Bath Mozart fest

This is another of the numerous festivals that are typical of the city where we live, and perhaps – with the exception of the International Music Festival –the most prestigious. Well financed by a charitable trust and other generous donors, it attracts some of Europe’s finest musicians and is supported by enthusiastic devotees, many of whom seem to be as pleased to see each other as to hear fine music.

Last night we were present at a concert performance of Mozart’s ‘The Magic Flute’ by the Glyndebourne Touring Company with an excellent array of soloists and their superb touring orchestra and choir, conducted by Douglas Boyd. Glyndebourne is a guarantee of quality – set in the Sussex countryside and in the grounds of the 700 year old home of the late John Christie. His wife was a professional singer and they shared a love for operatic music (the two spent their honeymoon attending the Salzburg and Bayreuth festivals!). The Opera House – the second that the Christie family have built – has a summer season patronised by the wealthy; there is a dress code, and people bring their hampers and have picnics on the lawn.

The London Philharmonic Orchestra becomes their resident players, but the Touring Company have their own orchestra.
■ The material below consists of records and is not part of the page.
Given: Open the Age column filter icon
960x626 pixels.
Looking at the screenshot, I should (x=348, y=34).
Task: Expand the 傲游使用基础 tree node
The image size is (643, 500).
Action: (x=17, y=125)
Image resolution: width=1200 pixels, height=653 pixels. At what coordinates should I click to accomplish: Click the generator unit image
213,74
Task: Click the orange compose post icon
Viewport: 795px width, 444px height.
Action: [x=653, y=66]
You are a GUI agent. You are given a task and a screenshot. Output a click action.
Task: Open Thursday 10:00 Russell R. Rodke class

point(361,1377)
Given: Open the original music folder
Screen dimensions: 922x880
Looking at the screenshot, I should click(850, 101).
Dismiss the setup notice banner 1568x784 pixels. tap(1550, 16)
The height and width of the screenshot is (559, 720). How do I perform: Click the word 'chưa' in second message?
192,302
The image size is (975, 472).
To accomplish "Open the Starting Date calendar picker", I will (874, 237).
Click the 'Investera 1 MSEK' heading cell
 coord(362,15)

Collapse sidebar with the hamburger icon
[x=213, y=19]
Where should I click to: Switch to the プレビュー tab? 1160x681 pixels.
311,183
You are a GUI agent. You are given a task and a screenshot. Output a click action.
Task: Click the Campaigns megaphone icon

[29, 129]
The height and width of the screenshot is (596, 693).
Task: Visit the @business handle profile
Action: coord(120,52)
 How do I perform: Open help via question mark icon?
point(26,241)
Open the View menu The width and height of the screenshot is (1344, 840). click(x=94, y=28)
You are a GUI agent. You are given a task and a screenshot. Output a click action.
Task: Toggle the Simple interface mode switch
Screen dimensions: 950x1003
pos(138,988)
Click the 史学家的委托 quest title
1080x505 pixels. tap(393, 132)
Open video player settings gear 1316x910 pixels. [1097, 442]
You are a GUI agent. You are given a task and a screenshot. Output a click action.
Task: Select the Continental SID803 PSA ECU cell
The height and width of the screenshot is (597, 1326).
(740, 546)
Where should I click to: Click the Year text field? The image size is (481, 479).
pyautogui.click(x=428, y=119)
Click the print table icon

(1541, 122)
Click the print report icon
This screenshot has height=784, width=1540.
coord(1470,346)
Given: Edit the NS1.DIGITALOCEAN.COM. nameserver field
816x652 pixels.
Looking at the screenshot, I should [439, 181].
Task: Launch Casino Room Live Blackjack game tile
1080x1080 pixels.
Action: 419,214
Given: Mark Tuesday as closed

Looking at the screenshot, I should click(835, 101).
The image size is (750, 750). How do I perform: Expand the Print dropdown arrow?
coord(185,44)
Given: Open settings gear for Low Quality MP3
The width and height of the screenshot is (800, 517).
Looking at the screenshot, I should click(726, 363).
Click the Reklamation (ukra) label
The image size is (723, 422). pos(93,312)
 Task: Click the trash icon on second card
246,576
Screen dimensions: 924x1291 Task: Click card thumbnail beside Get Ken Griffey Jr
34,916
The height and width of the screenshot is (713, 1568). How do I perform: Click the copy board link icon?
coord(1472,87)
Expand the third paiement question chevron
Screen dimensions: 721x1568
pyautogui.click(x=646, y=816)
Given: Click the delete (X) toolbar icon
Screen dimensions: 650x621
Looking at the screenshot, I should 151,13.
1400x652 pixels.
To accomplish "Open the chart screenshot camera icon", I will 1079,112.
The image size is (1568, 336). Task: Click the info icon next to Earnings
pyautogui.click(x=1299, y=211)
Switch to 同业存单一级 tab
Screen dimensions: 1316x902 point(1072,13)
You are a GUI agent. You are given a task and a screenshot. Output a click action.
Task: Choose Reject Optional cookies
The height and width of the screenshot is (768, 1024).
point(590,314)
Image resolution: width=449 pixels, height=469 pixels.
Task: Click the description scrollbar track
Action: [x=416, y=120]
The company is currently singing ‘Carmen’, ‘Hansel and Gretel’ and ‘The Magic Flute’, and have been on the road since mid October and continue until early December. No doubt a strange life for them, but a cultural treat for their audiences around the country.

So here they were in Bath performing Mozart’s last and surely most incomprehensible opera. I saw it once in an imaginatively staged production, but was still baffled by it. Last night it was sung in the original German, but we were helped to follow the plot line such as it is with an overhead translation, but it only served, for us two at least, to emphasise how contrived and unreal are the characters and their story.

The performance was in The Forum, originally a huge art nouveau cinema now owned and splendidly maintained by the Bath City Church. There the congregation would have been in the morning celebrating their strong evangelical faith, whilst in the evening strange musical adventures through myth and paganism, and much talk of amorous intentions and threatened suicide and with hidden Masonic messages, was entertaining us. Ironic, I thought. But we enjoyed the music!

B.R.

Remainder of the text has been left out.